According to Gates, Microsoft is now aware of its full responsibilities, and is working with the chip makers to bring about this evolution. AMD is one such partner, and is helping ensure that Windows 7, the sequel to Vista, has much better support for multicores, according to Amato. "We are also working with Microsoft on heterogeneous cores, to ensure that the new operating system can take advantage of different types of central units, and be able to interact better with people," says Amato.
As Amato hints here, there are two aspects to software development for multicore architectures. The first involves splitting applications up into smaller components for execution in parallel across multiple identical processors. On this front there is already a reasonable body of expertise accumulated in the scientific programming arena (and high-performance computing platforms, such as IBM's Blue Gene). Although actual programming languages used in these arenas will not transfer to the commercial sphere, many of the development tools will, so the industry does not have to start from a clean slate.
But heterogeneous cores provide an extra level of complexity because they require partitioning of an application or process into functional units suited for different types of core, which would pose a particular pain when it comes to re-engineering existing software.

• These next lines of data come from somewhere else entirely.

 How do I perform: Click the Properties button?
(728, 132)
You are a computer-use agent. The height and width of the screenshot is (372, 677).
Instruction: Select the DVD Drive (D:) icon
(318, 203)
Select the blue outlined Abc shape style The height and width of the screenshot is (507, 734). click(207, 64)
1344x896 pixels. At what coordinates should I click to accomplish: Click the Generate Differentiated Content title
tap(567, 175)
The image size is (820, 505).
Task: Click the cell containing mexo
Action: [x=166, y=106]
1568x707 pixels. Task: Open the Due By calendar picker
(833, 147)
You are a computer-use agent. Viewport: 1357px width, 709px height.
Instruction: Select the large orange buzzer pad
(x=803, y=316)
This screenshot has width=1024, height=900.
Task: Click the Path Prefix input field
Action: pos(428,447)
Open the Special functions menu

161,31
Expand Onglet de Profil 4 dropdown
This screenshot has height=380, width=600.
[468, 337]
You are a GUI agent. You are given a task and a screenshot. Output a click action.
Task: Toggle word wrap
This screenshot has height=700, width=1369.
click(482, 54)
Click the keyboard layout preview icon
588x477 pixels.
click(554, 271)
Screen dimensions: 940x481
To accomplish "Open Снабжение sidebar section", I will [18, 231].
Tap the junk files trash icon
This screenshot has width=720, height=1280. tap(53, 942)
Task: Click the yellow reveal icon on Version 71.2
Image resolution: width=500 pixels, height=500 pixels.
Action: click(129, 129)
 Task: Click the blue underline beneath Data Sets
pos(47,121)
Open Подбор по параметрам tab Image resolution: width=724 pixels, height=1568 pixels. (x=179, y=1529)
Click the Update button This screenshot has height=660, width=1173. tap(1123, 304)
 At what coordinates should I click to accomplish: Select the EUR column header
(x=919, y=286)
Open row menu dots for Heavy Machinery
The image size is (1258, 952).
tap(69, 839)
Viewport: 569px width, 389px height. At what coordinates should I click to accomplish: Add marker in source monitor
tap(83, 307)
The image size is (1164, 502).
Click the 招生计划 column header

It has proved hard enough for developers in the mobile and ARM embedded controller sectors, since different processors tend to have their own set of development tools, operating systems, and compilers.
Amato urges the x86 software community to rise to the challenge and develop a common operating system that can operate across heterogeneous multicores and dispatch tasks to any of them, rather than requiring programmers to cope with the different environments.
Yet this will still not spare programmers from the pain of migrating their own skill sets to multicore, as Rob Gibson, solutions manager at IBM's Industry Systems Division observes. "Development tools will provide acceptable code, but as with any architecture, programmers must learn new techniques to optimise code for multicore systems."
There is no choice though, for while uniprocessor performance can still improve some more, it will not be at historical rates. "Multicore is a necessity if we are to continue to deliver performance improvements to our customers at the same rate as in the past," Gibson concludes.